What is required -
Starting with the line that contains "Task: Choose 1x2 away win odds 3.15" and going on through the line that contains "Action: click(x=607, y=319)", write the data out again with "Choose" replaced by "Select" and nothing else changed. Leave the pictures out of your answer.
┌─ Material provided
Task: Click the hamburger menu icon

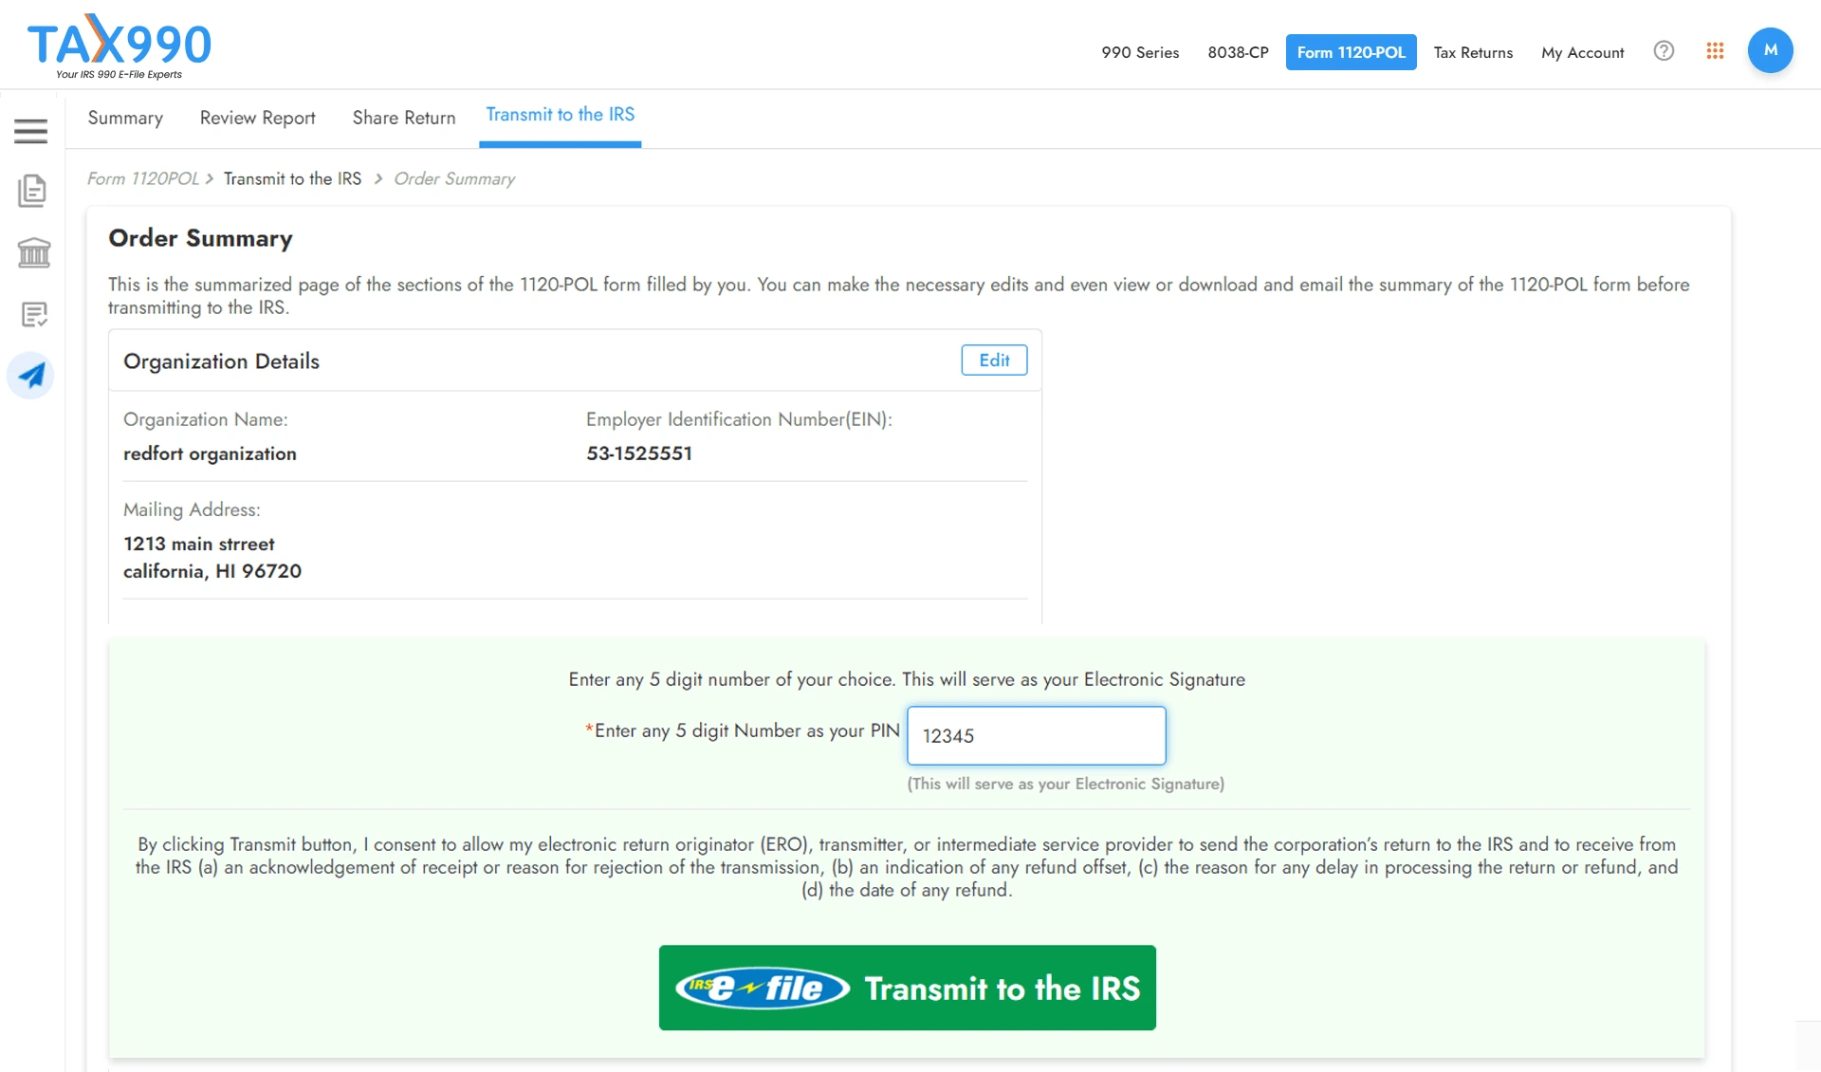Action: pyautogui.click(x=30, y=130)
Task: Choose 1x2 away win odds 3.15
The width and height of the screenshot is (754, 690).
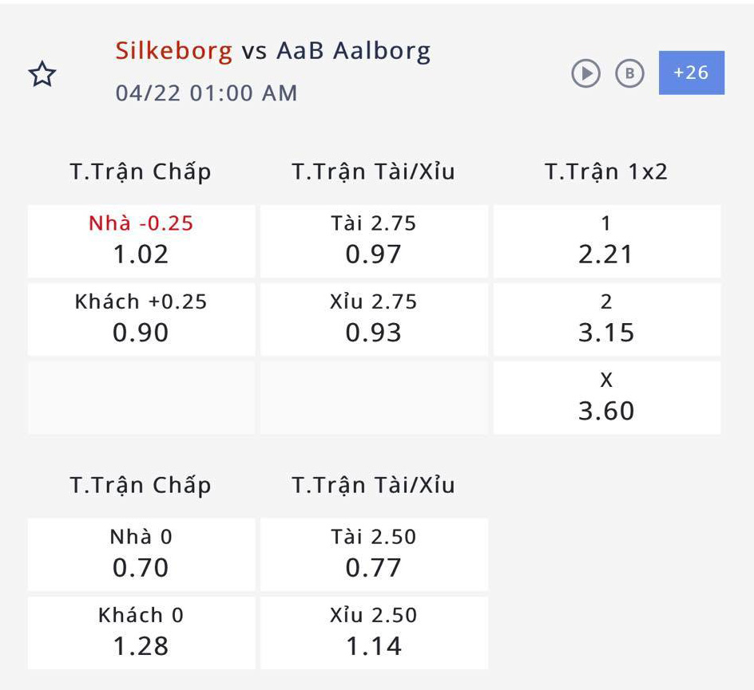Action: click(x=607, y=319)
└─
┌─ Material provided
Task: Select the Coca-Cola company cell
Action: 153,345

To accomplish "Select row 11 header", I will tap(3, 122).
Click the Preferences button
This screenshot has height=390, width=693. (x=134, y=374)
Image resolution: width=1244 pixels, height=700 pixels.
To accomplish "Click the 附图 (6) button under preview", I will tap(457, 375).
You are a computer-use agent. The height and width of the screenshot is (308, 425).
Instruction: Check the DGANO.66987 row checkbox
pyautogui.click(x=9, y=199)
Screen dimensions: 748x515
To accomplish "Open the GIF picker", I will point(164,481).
└─
Response to the exercise -
Task: Select 1x2 away win odds 3.15
The width and height of the screenshot is (754, 690).
Action: click(x=607, y=319)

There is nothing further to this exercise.